Records for this exercise »
==================================================

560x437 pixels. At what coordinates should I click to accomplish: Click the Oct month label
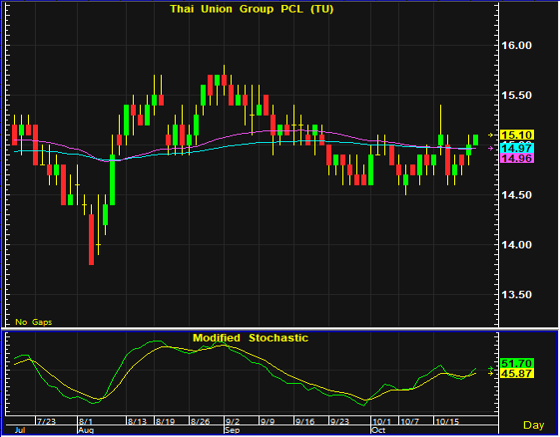coord(379,430)
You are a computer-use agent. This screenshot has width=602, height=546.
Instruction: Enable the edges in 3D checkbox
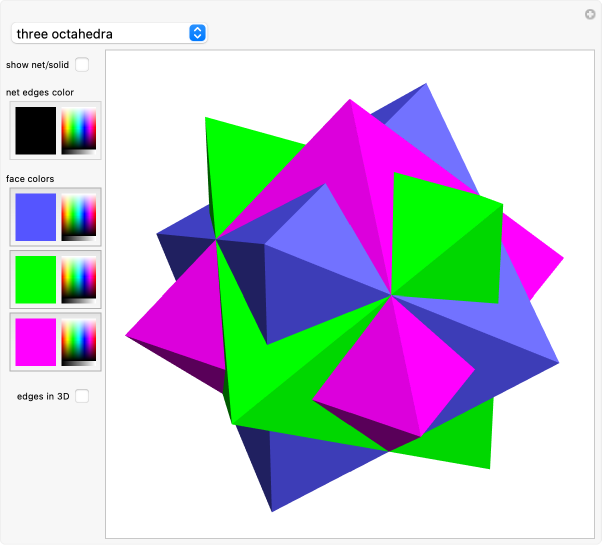(x=82, y=396)
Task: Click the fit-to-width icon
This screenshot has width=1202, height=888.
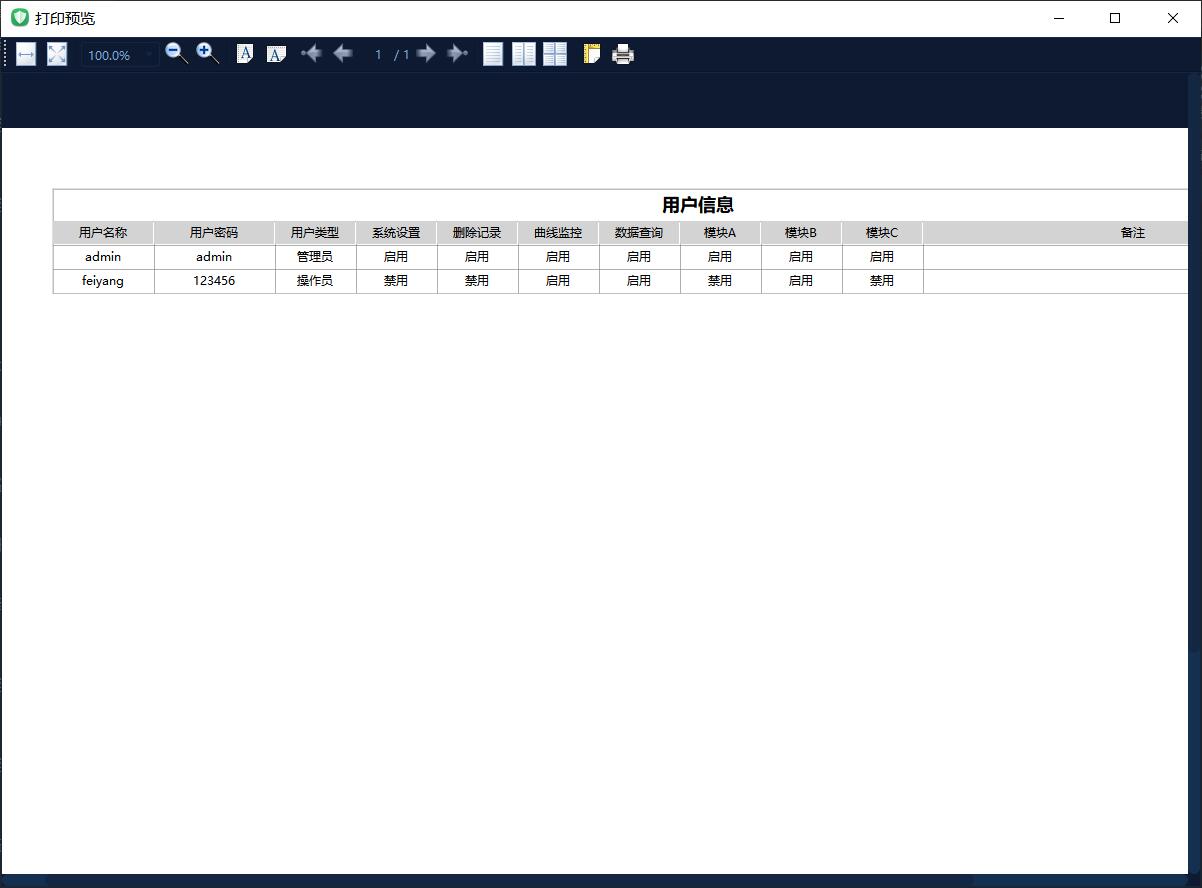Action: coord(26,55)
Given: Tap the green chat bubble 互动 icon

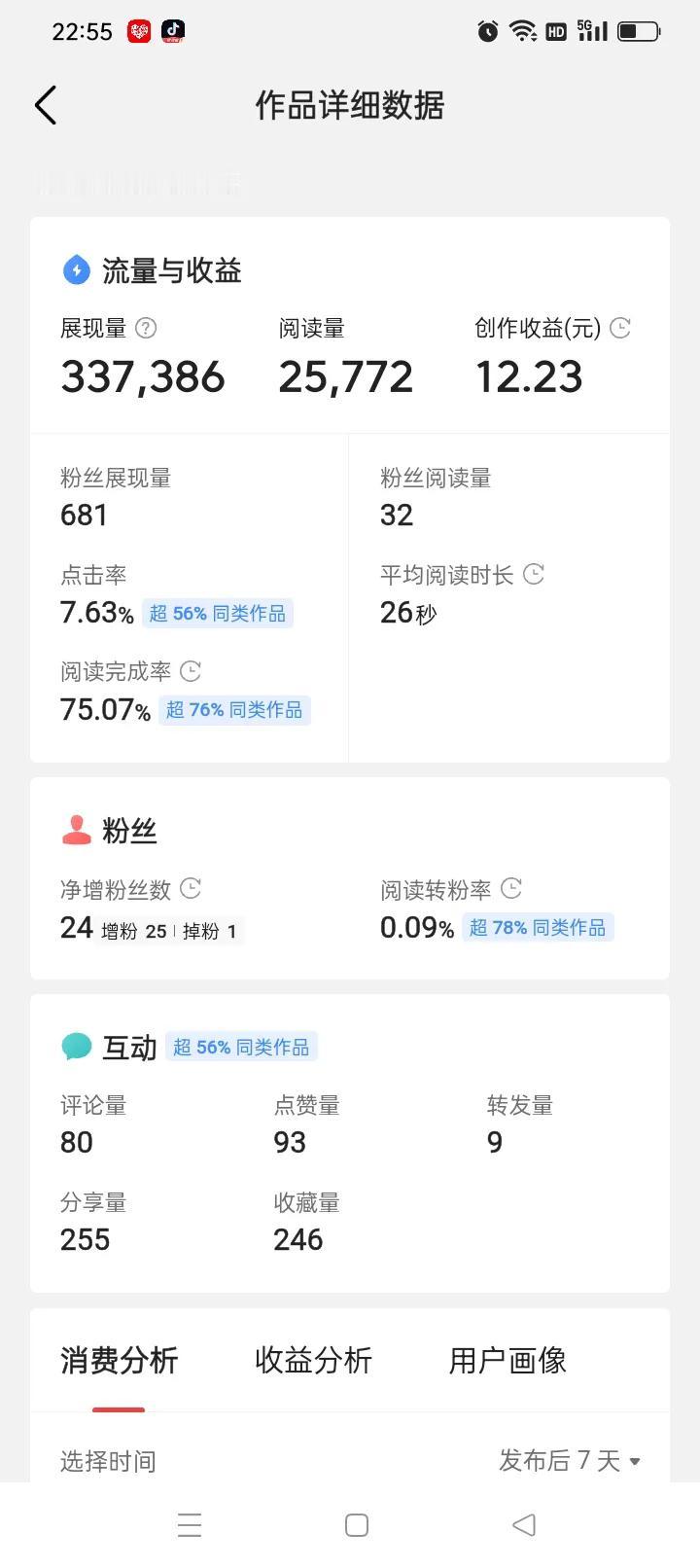Looking at the screenshot, I should click(76, 1047).
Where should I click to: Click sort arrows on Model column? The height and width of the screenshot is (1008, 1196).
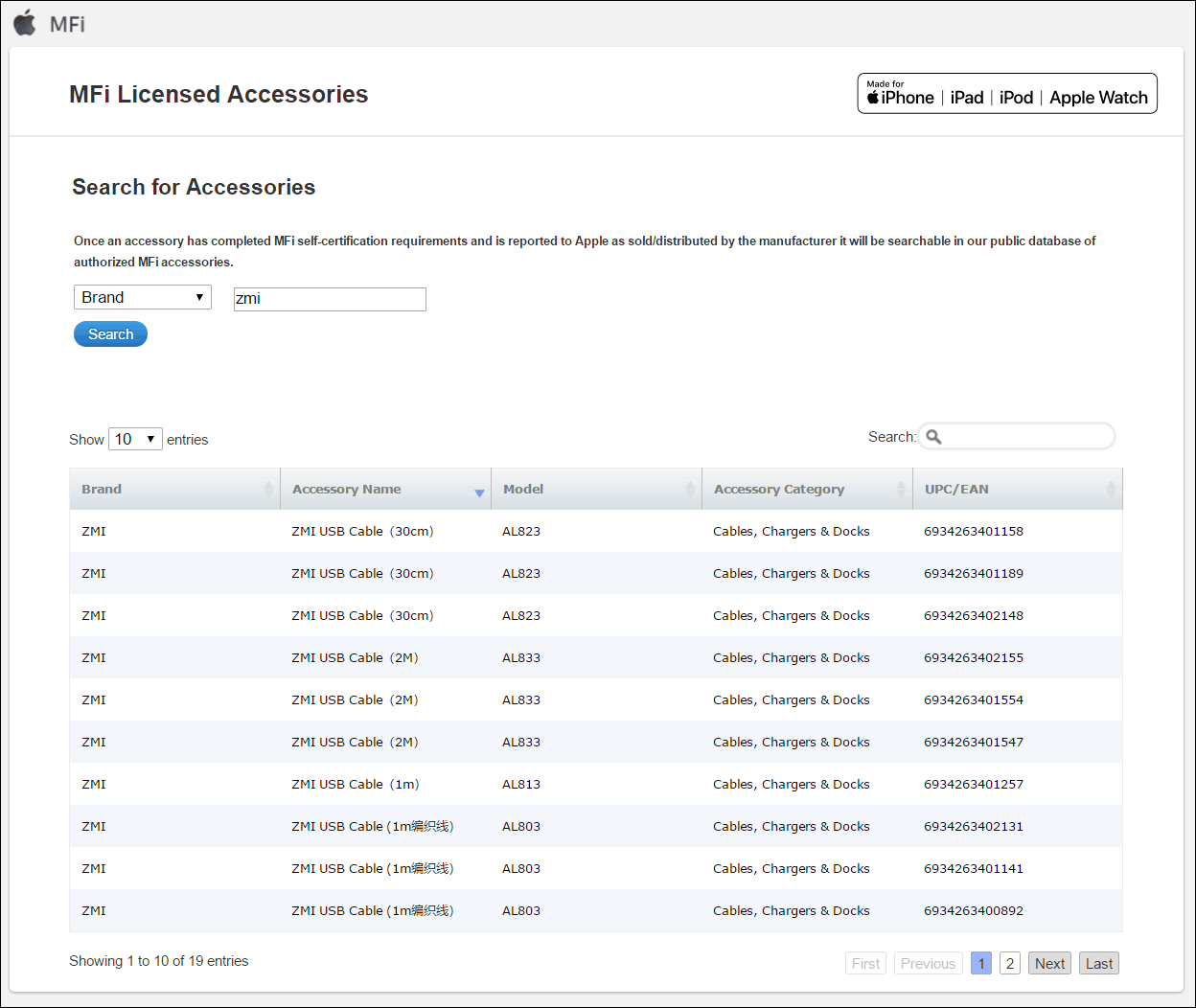click(690, 490)
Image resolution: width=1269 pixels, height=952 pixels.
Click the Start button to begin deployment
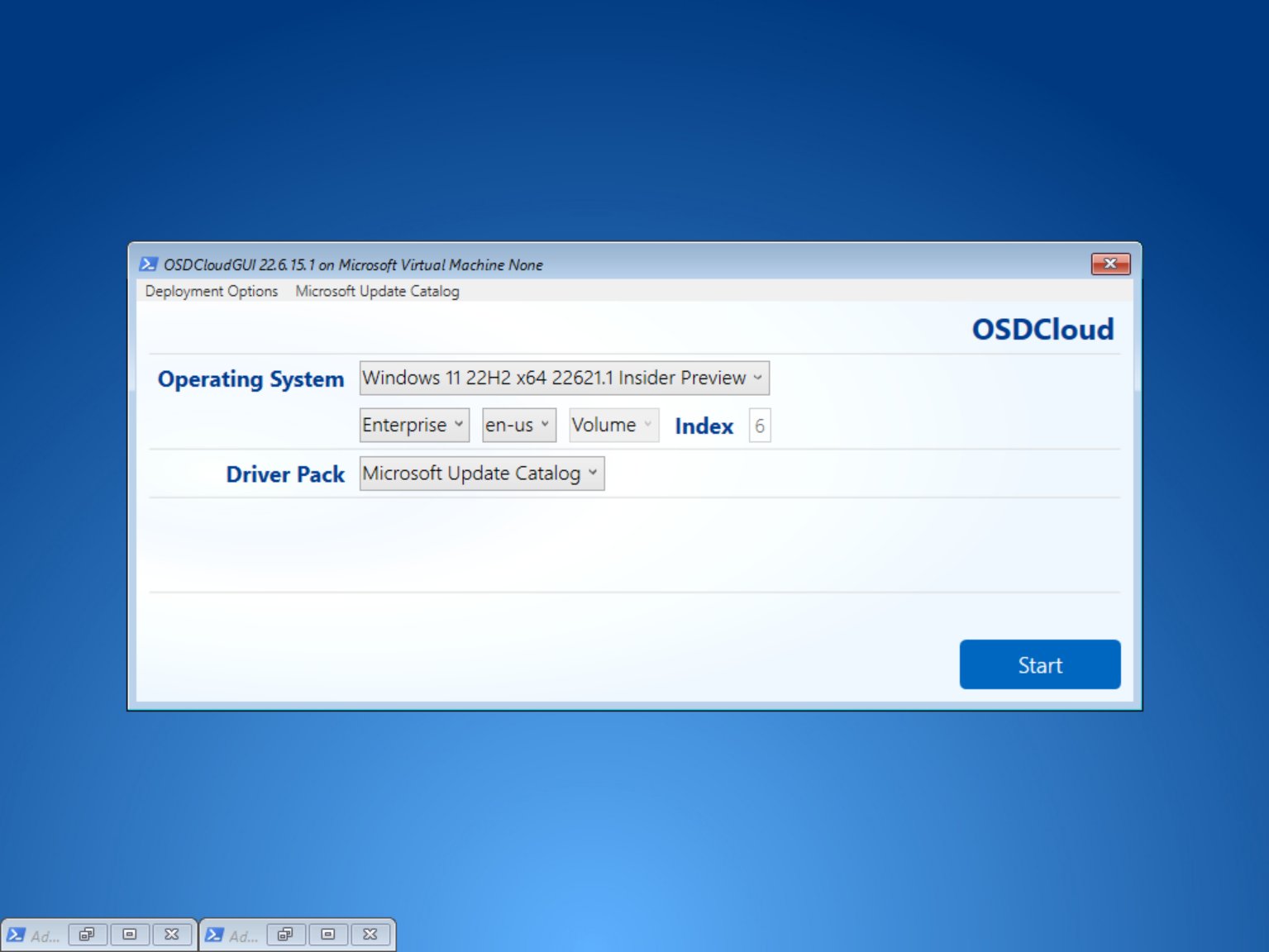pyautogui.click(x=1039, y=664)
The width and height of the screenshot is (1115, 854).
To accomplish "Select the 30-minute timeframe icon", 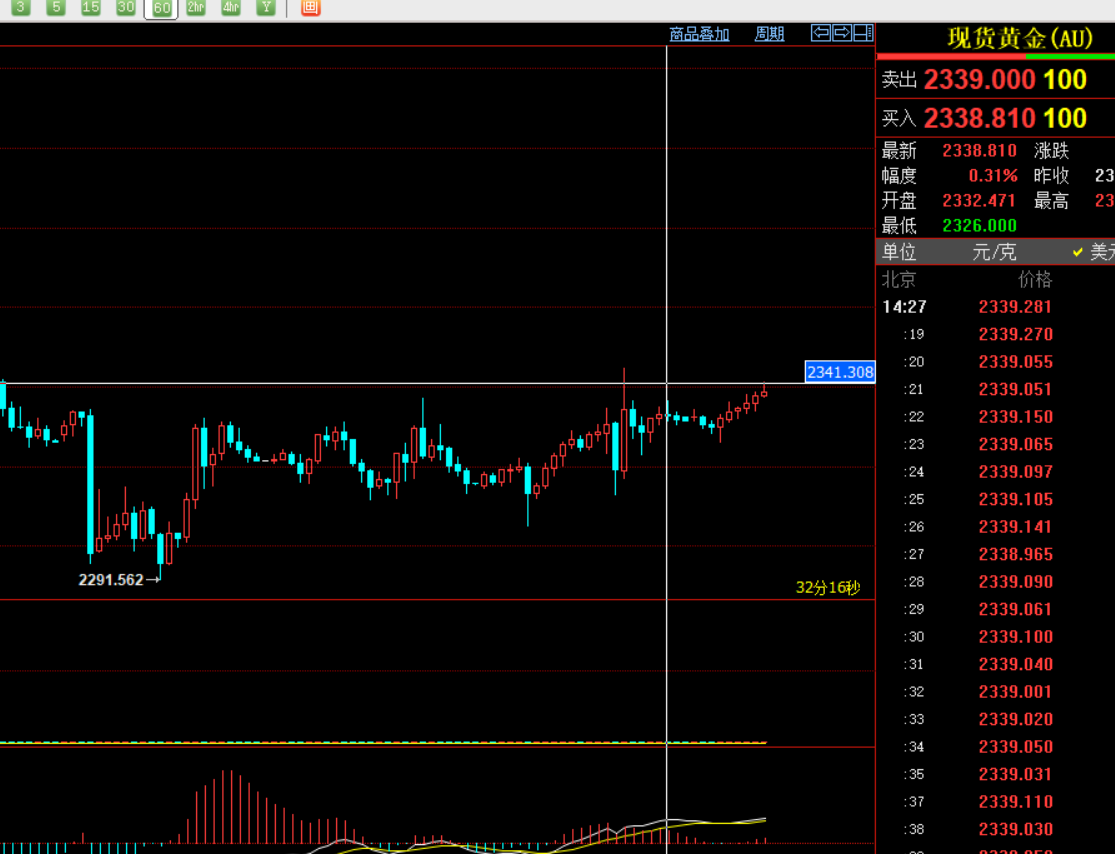I will 125,7.
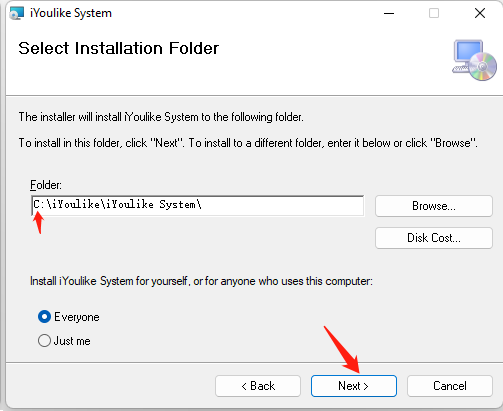The image size is (503, 411).
Task: Click inside the Folder path input field
Action: pyautogui.click(x=197, y=205)
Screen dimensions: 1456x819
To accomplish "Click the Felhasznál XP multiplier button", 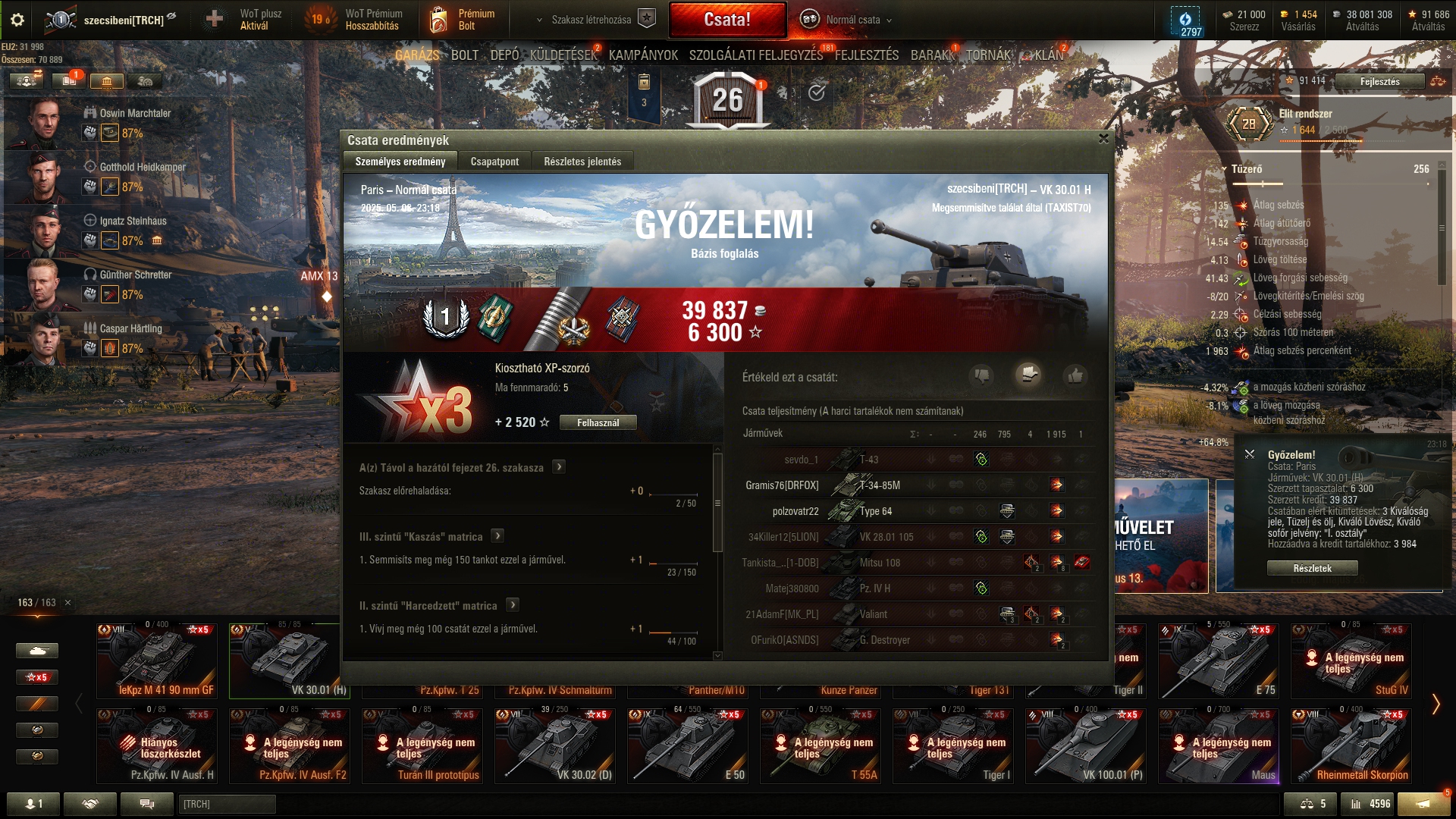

==================================================

Exercise directions »
Only the lines from the first line of the data above through the line with "The width and" should appear in the answer, retyped exactly, with every picture left out.

The completed task »
560x437 pixels. At what coordinates should I click to accomplish: Click the Oct month label
coord(379,430)
You are a computer-use agent. This screenshot has width=602, height=546.
Instruction: Enable the edges in 3D checkbox
(x=82, y=396)
Task: Click the fit-to-width icon
This screenshot has width=1202, height=888.
Action: coord(26,55)
Given: Tap the green chat bubble 互动 icon

Looking at the screenshot, I should click(76, 1047).
Where should I click to: Click sort arrows on Model column? The height and width of the screenshot is (1008, 1196).
click(690, 490)
Image resolution: width=1269 pixels, height=952 pixels.
Click the Start button to begin deployment
pyautogui.click(x=1039, y=664)
The width and height of the screenshot is (1115, 854).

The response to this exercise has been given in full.